Music has a way of absorbing departures, even of its most beloved custodians. Concert calendars fill up, other talented artistes come forward, and the world settles to a new rhythm. Loss is acknowledged, then folded into continuity. Yet the past year, marked by the absence of tabla giant Ustad Zakir Hussain, has shown that there are exceptions to this rule. A year after his sudden demise at 73, the limits of music’s ability to absorb grief have become apparent. Perhaps because Hussain was never only a brilliant artiste, never confined just to the stage, studio, or classroom. His presence extended beyond performances into something more elemental.

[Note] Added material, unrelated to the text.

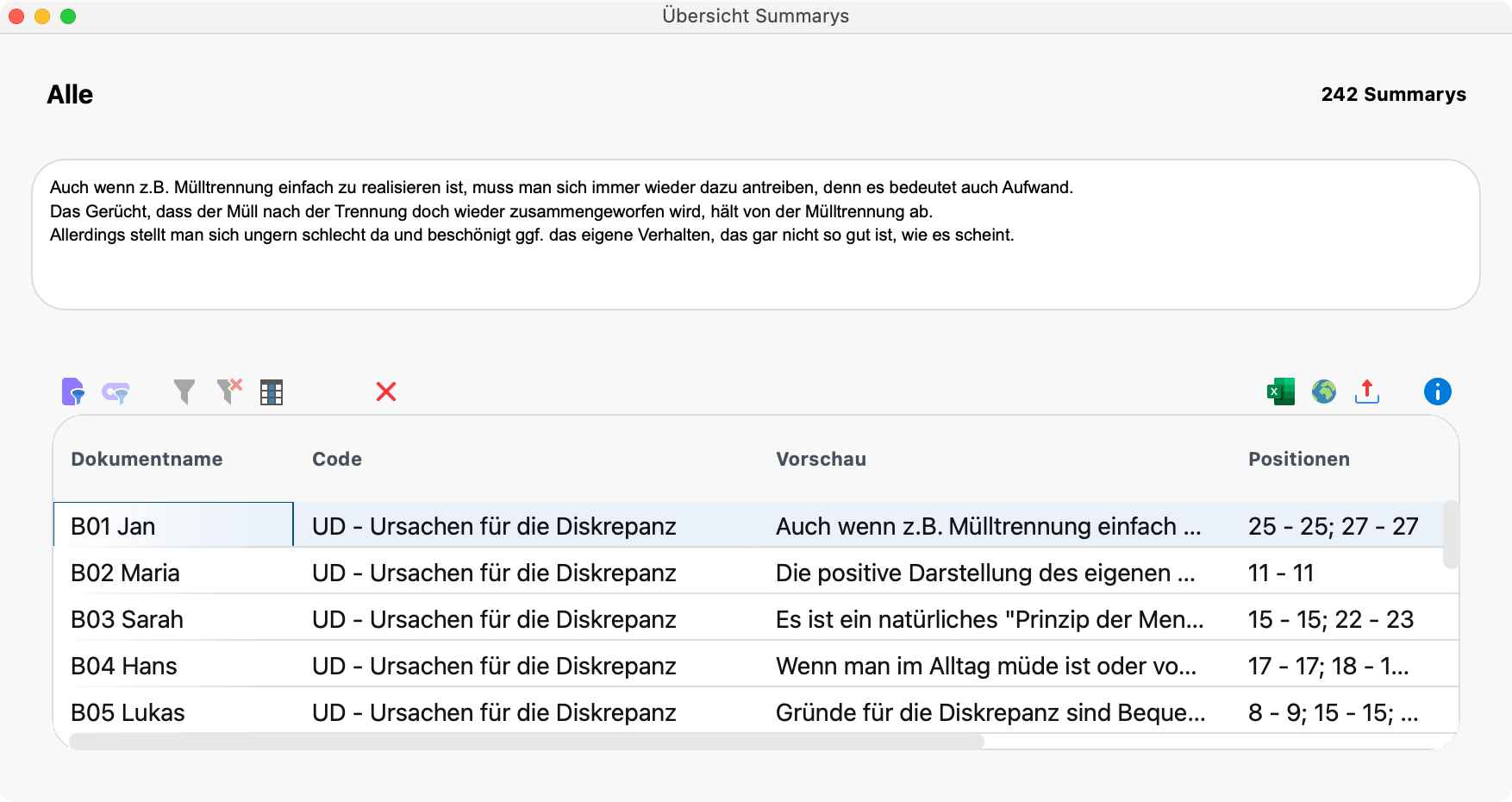1512x802 pixels.
Task: Click the filter by activated codes icon
Action: click(116, 392)
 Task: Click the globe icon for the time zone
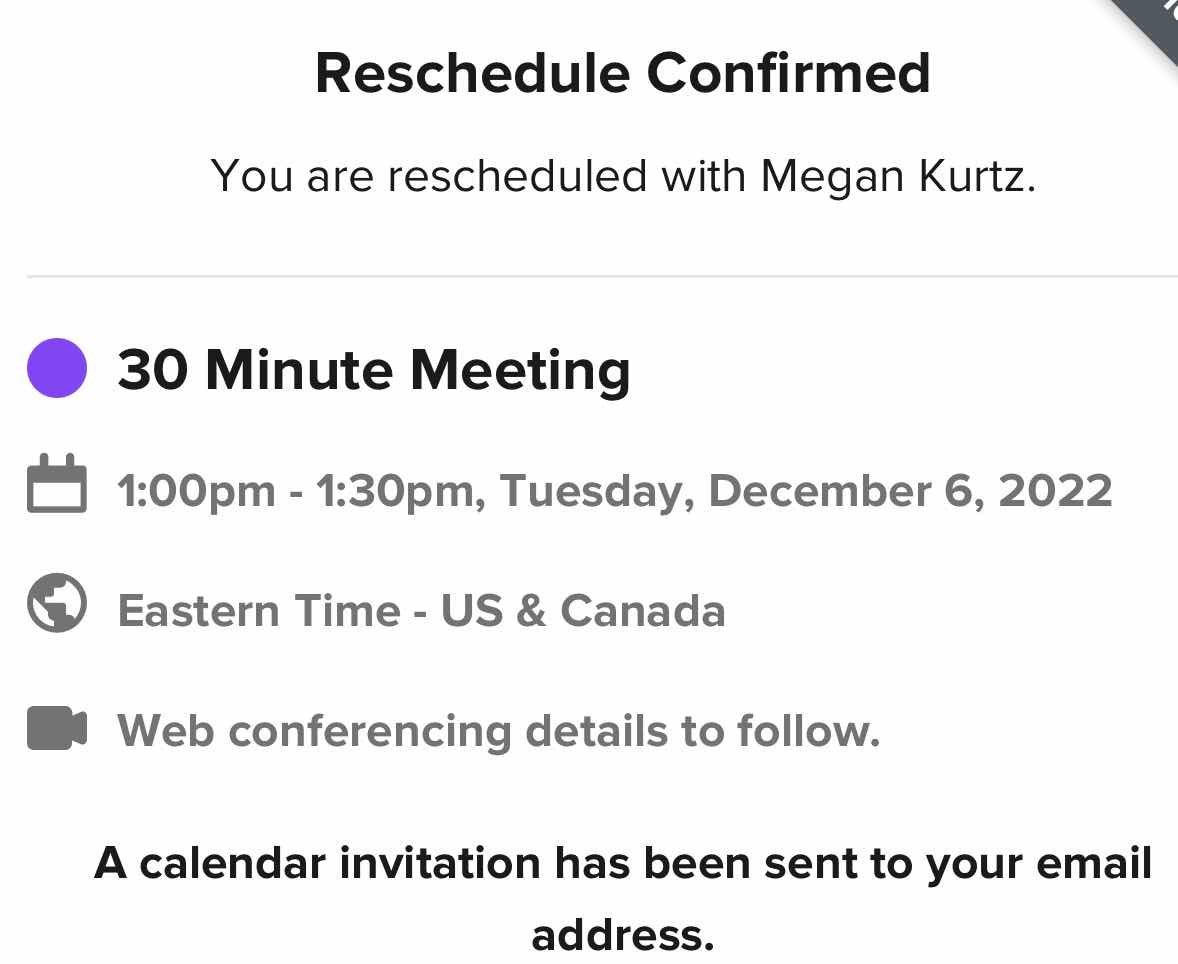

Through his career, Ustad Allah Rakha Qureshi’s eldest son — with his curly locks and disarming smile — stood in as the meaning of rhythm for India, a reference point through which audiences and artistes understood taal as a living force. It is rare for a musician rooted in the complex worlds of raga and riyaaz to be both popular with the masses and revered by purists. But Hussain occupied that space effortlessly. Between his beats lived stories: Radha scolding Krishna, the echo of Shiva’s damru and conch shell, horses galloping, his father’s formidable tukdas, and the new phrases he created with imagination and ease. There was delight in fluidity, a joy that made music transcend technique and arrive somewhere both deeply human and sublime.
A universe without Zakir Hussain is a quieter one. He brought something singular when he shared time with his audience — moulding it to his beats with generosity and humour, talent and knowledge, gently, playfully, as only he could.